DATA TO PROCESS:
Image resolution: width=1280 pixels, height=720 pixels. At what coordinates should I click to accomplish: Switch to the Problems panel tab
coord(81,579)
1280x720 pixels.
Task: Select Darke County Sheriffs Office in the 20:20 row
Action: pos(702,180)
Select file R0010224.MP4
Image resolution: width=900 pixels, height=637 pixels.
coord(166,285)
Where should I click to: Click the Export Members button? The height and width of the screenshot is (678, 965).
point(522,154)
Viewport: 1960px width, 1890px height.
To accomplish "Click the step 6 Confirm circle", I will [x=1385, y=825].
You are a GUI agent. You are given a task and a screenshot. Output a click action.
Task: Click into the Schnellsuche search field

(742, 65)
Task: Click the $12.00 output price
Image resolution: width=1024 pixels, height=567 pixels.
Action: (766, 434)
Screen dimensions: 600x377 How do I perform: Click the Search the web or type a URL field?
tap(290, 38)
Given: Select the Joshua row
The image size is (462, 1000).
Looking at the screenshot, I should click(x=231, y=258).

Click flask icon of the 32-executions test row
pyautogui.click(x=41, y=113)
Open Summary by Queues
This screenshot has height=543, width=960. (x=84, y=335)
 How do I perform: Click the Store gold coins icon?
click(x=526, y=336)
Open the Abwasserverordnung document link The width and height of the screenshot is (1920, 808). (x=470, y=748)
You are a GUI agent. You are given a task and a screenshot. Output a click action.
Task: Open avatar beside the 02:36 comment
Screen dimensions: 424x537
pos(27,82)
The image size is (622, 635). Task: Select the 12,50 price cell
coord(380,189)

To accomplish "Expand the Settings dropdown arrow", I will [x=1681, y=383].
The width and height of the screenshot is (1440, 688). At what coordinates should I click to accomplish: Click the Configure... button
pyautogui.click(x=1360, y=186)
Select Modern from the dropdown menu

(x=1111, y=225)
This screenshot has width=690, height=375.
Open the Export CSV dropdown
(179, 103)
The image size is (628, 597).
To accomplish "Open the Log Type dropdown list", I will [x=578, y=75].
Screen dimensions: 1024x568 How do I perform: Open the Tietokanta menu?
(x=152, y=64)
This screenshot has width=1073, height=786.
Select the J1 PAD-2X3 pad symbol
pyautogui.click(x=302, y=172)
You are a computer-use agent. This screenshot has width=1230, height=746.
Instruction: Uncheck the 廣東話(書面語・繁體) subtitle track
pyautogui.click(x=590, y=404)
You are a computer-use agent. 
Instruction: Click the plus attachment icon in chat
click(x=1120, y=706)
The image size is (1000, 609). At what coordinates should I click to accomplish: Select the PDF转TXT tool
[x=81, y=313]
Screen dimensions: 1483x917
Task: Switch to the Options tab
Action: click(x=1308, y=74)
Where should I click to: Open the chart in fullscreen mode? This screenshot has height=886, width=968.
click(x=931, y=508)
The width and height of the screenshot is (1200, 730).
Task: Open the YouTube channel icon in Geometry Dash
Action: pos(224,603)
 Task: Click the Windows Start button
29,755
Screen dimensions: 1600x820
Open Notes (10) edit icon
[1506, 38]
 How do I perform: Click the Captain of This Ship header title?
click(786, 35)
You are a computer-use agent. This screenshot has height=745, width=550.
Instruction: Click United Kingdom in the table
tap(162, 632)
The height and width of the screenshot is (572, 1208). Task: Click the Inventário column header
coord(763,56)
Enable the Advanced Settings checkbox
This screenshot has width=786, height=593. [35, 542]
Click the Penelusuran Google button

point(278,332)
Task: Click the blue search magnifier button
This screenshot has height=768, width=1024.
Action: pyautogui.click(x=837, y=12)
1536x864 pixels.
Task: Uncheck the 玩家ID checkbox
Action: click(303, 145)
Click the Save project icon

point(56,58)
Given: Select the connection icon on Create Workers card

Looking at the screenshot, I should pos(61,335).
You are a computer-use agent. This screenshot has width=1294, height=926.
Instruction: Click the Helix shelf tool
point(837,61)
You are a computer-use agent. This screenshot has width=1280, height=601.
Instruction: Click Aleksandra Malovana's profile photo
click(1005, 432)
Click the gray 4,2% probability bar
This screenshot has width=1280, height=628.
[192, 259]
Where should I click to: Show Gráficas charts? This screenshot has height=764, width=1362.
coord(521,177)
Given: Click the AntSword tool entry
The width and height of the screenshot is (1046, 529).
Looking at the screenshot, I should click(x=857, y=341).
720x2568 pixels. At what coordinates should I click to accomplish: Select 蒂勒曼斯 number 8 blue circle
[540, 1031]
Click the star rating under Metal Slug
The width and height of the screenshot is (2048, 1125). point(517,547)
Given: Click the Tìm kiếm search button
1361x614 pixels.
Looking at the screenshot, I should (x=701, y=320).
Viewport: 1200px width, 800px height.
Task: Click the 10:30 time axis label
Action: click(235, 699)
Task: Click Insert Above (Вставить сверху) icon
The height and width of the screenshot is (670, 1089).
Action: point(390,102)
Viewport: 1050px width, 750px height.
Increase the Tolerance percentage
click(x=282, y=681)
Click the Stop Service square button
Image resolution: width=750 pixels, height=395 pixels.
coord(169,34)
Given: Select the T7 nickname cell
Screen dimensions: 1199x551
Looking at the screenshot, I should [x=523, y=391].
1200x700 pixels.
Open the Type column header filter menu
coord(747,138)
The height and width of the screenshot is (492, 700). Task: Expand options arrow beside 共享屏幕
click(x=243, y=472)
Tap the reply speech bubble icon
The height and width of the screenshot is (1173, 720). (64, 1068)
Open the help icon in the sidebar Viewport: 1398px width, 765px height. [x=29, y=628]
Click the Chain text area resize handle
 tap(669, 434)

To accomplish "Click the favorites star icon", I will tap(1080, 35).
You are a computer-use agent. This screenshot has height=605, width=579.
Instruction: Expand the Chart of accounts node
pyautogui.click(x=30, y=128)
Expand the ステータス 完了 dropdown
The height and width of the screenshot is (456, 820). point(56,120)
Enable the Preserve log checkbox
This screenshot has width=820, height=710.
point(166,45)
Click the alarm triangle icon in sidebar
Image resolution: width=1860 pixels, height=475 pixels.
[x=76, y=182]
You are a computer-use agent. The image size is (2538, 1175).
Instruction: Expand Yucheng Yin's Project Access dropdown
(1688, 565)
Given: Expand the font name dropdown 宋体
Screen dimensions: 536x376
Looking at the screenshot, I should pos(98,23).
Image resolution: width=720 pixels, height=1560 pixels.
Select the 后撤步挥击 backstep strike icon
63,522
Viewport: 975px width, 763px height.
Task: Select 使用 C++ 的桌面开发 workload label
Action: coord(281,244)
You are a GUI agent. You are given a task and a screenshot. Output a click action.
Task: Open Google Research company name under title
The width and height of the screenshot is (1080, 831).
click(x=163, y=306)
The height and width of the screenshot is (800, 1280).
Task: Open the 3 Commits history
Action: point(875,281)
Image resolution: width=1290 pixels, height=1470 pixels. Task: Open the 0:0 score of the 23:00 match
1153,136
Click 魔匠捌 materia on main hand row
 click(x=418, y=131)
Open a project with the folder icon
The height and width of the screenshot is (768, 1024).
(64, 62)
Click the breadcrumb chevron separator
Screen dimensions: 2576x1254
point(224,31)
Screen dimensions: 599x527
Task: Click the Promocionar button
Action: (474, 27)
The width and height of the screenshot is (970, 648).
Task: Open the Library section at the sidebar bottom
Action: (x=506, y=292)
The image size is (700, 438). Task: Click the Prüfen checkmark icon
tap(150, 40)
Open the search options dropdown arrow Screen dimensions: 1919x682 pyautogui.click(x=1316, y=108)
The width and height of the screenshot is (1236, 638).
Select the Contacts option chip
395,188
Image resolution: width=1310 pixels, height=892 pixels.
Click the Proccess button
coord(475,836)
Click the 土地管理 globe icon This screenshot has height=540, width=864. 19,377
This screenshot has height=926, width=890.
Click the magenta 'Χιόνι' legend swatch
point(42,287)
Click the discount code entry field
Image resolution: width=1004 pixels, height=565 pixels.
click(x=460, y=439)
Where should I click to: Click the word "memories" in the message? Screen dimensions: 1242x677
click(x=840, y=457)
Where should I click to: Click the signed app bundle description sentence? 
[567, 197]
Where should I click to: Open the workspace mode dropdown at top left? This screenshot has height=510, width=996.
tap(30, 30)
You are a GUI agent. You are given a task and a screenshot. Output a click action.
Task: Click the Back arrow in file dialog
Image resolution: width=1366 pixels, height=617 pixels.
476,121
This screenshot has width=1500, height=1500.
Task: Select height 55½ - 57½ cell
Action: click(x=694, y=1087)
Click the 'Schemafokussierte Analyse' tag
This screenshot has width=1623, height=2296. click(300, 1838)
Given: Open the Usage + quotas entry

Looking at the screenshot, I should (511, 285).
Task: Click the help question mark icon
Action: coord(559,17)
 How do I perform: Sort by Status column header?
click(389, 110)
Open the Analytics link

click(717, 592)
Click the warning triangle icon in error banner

TASK STATEMENT:
Using the records above, set down exactly the lines from the one with "Given: Click the Tìm kiếm search button" through the one with "Given: Select the T7 nickname cell", inclusive, and nothing more.

YOUR RESPONSE:
Given: Click the Tìm kiếm search button
1361x614 pixels.
Looking at the screenshot, I should (x=701, y=320).
Viewport: 1200px width, 800px height.
Task: Click the 10:30 time axis label
Action: click(235, 699)
Task: Click Insert Above (Вставить сверху) icon
The height and width of the screenshot is (670, 1089).
Action: point(390,102)
Viewport: 1050px width, 750px height.
Increase the Tolerance percentage
click(x=282, y=681)
Click the Stop Service square button
Image resolution: width=750 pixels, height=395 pixels.
coord(169,34)
Given: Select the T7 nickname cell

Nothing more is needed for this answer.